(WHAT THE TASK REQUIRES) Revise the lines from the line with "Expand the Дата начала date dropdown" up to and including the line with "pyautogui.click(x=267, y=227)", replacing "dropdown" with "drop-down list" and leaving everything else unchanged. Omit the pictures from the answer.

(TASK INPUT)
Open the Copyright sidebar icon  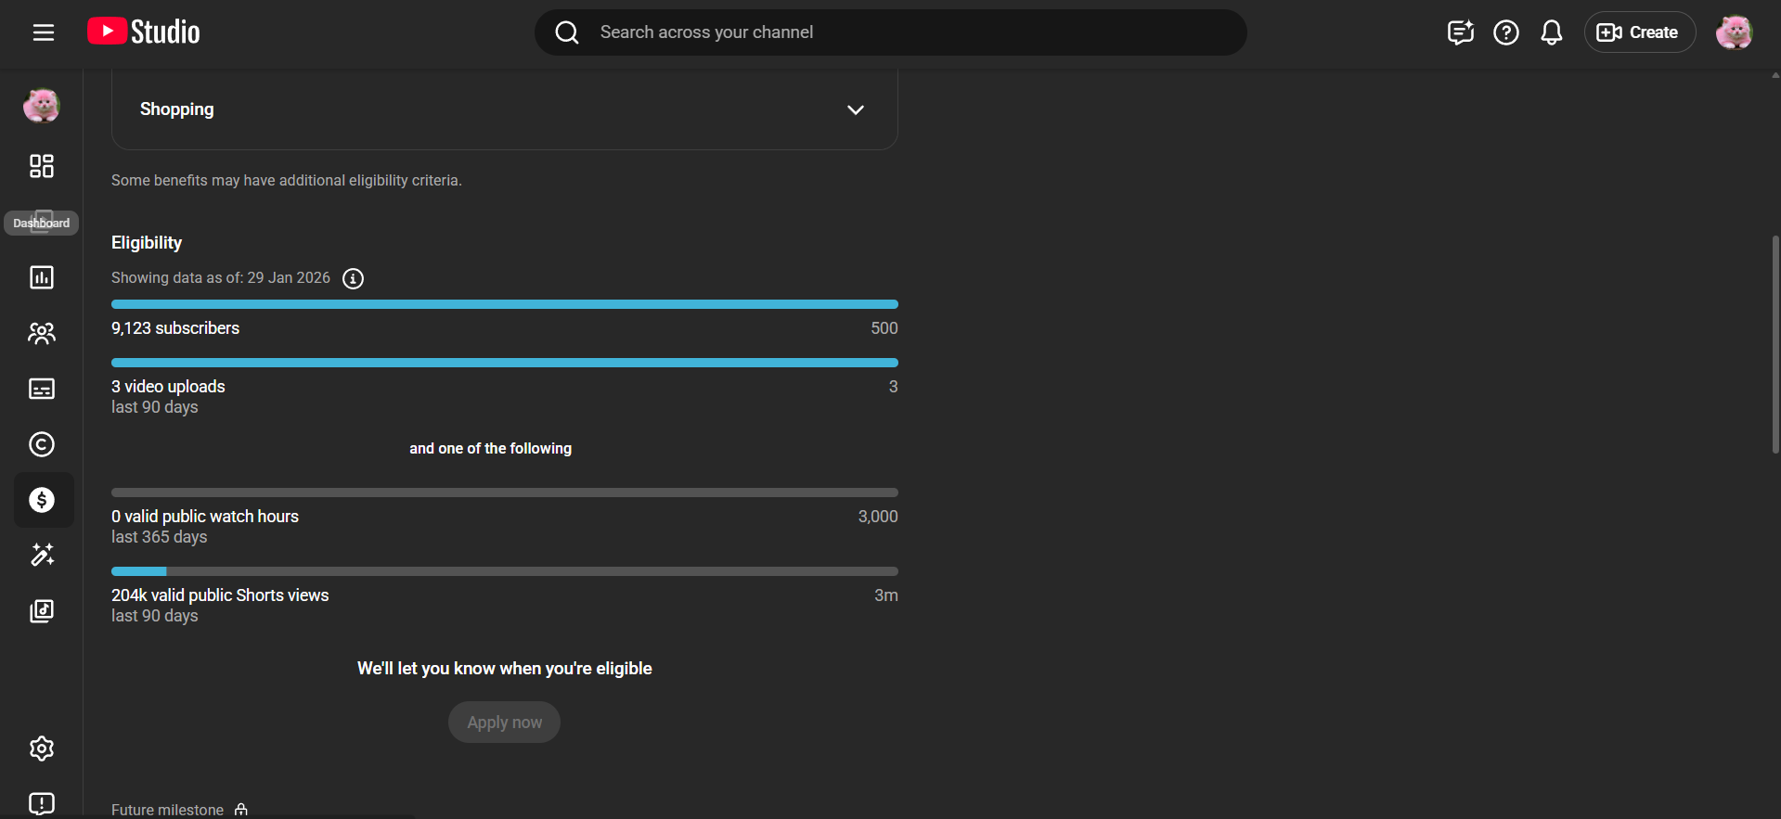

...

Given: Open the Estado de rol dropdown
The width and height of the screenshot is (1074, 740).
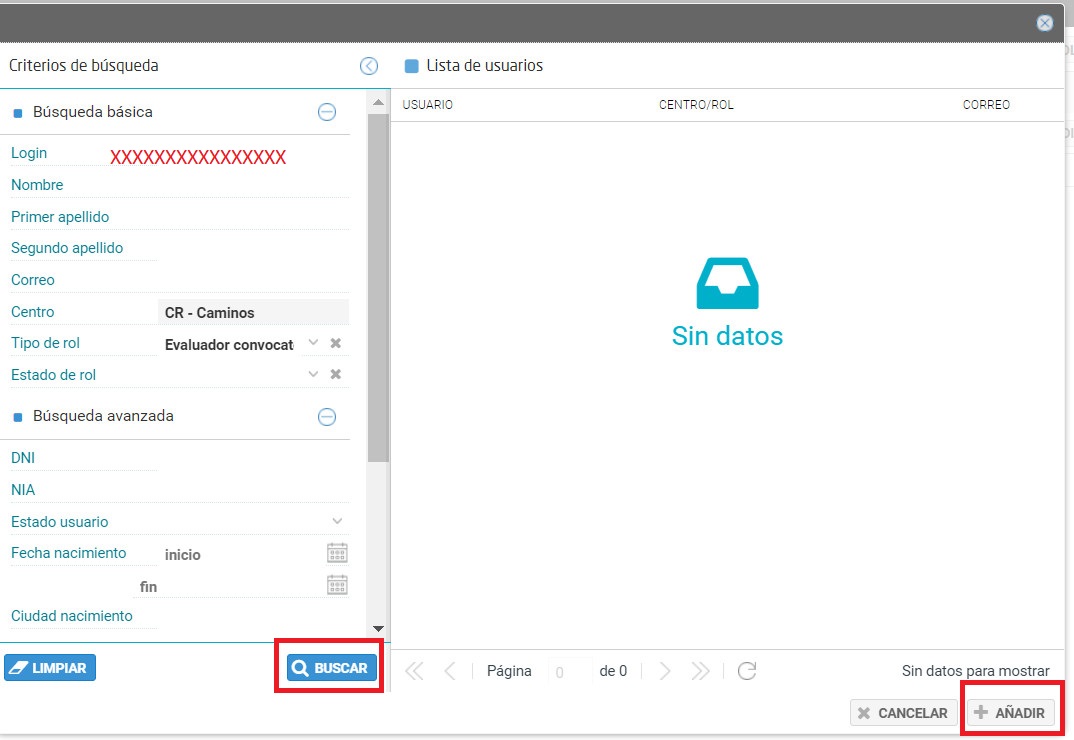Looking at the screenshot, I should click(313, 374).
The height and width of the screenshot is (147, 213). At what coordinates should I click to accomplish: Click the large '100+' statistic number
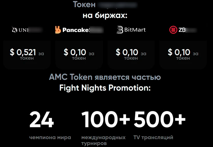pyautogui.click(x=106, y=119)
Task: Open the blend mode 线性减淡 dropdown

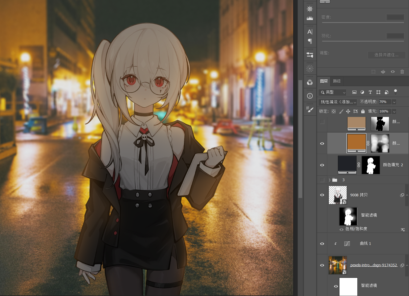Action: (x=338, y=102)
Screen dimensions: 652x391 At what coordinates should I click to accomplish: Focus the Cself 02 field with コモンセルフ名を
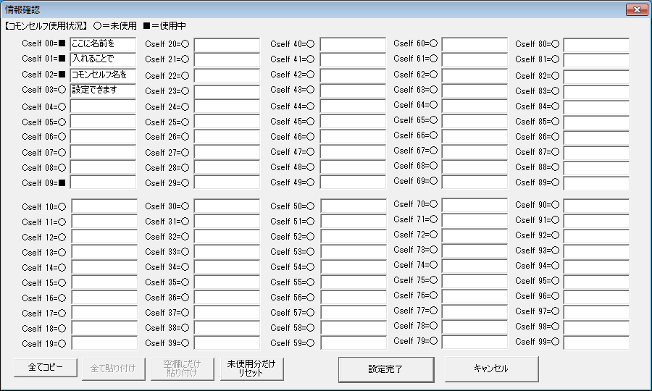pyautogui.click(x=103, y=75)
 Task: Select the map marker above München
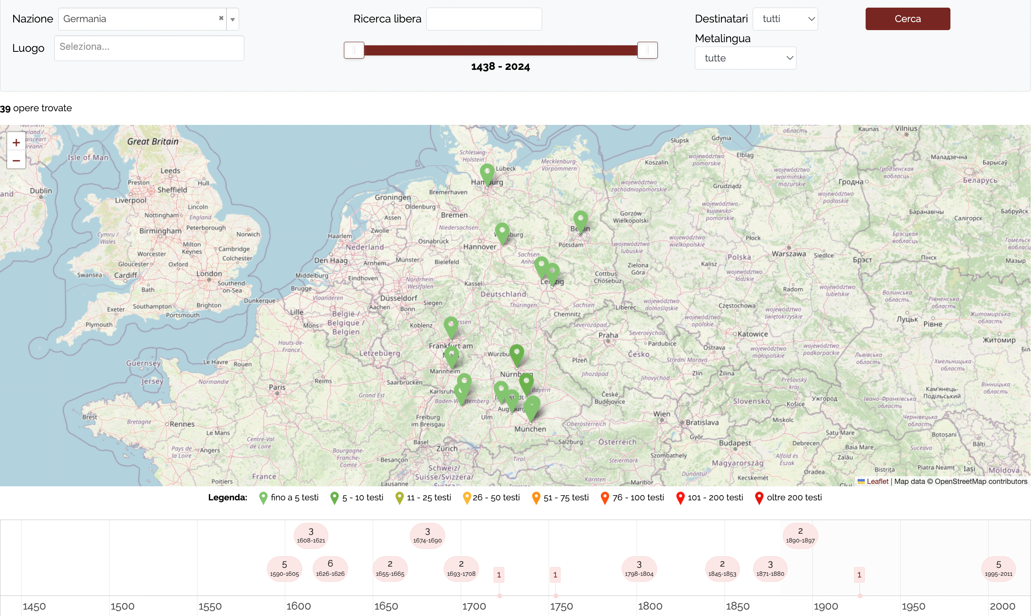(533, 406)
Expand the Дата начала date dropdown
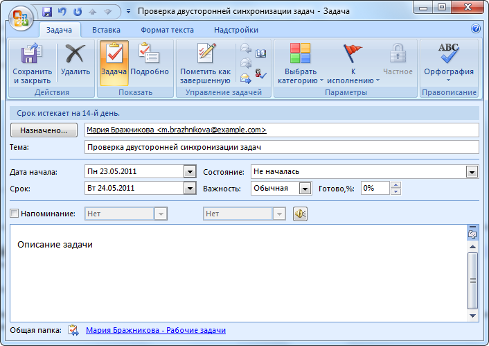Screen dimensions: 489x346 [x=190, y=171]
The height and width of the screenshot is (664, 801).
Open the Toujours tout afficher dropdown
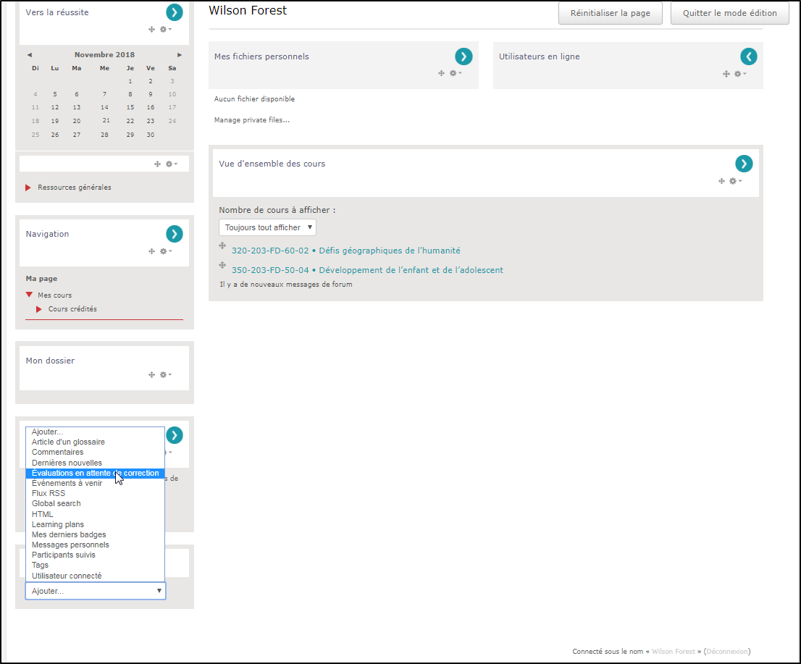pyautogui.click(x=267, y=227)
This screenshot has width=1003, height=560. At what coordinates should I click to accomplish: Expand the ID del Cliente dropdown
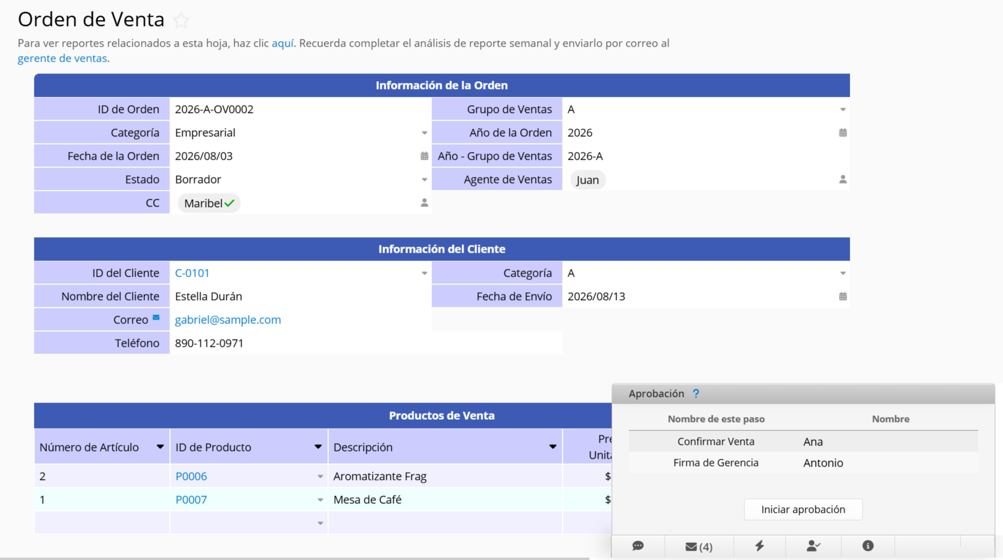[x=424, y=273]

==

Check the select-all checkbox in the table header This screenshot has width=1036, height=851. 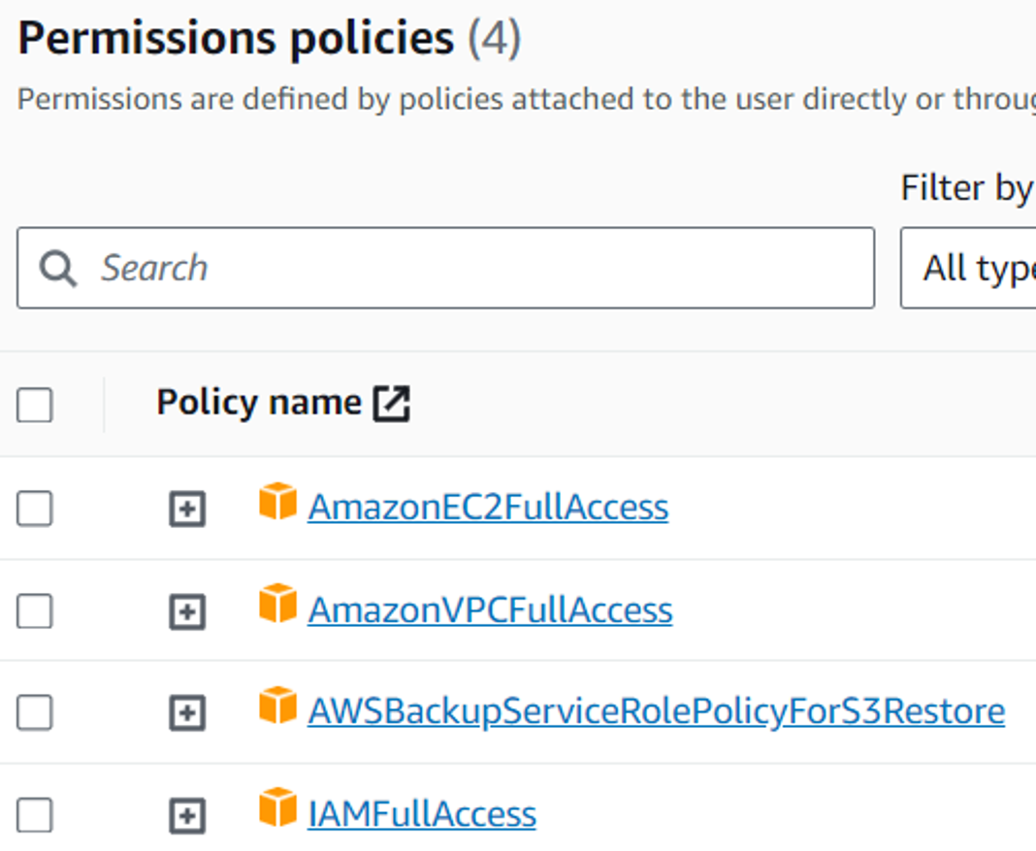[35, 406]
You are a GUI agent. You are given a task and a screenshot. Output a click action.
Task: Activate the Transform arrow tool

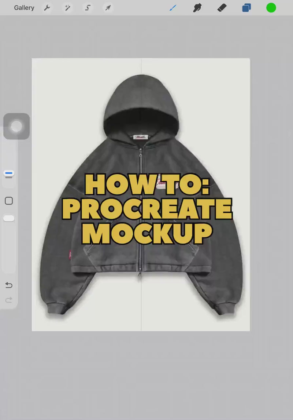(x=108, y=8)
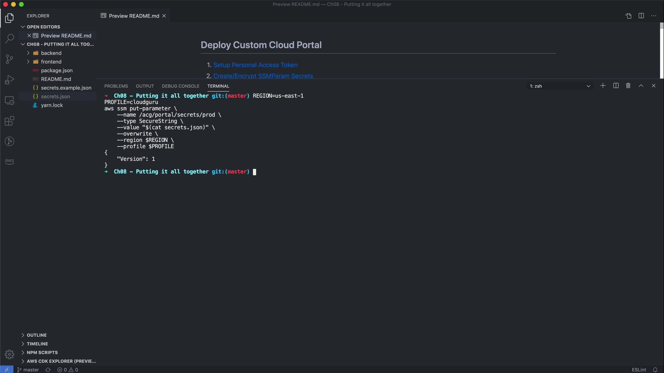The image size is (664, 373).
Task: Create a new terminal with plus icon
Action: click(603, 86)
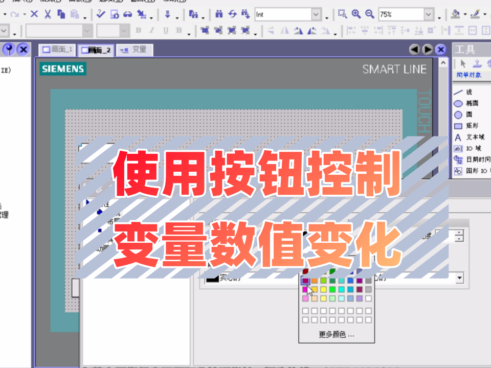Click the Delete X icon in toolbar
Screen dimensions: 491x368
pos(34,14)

(SOLUTION FOR THIS EXERCISE)
Expand the Дата начала date drop-down list
Screen dimensions: 489x346 [x=190, y=171]
The height and width of the screenshot is (664, 801).
Open the Toujours tout afficher drop-down list
pyautogui.click(x=267, y=227)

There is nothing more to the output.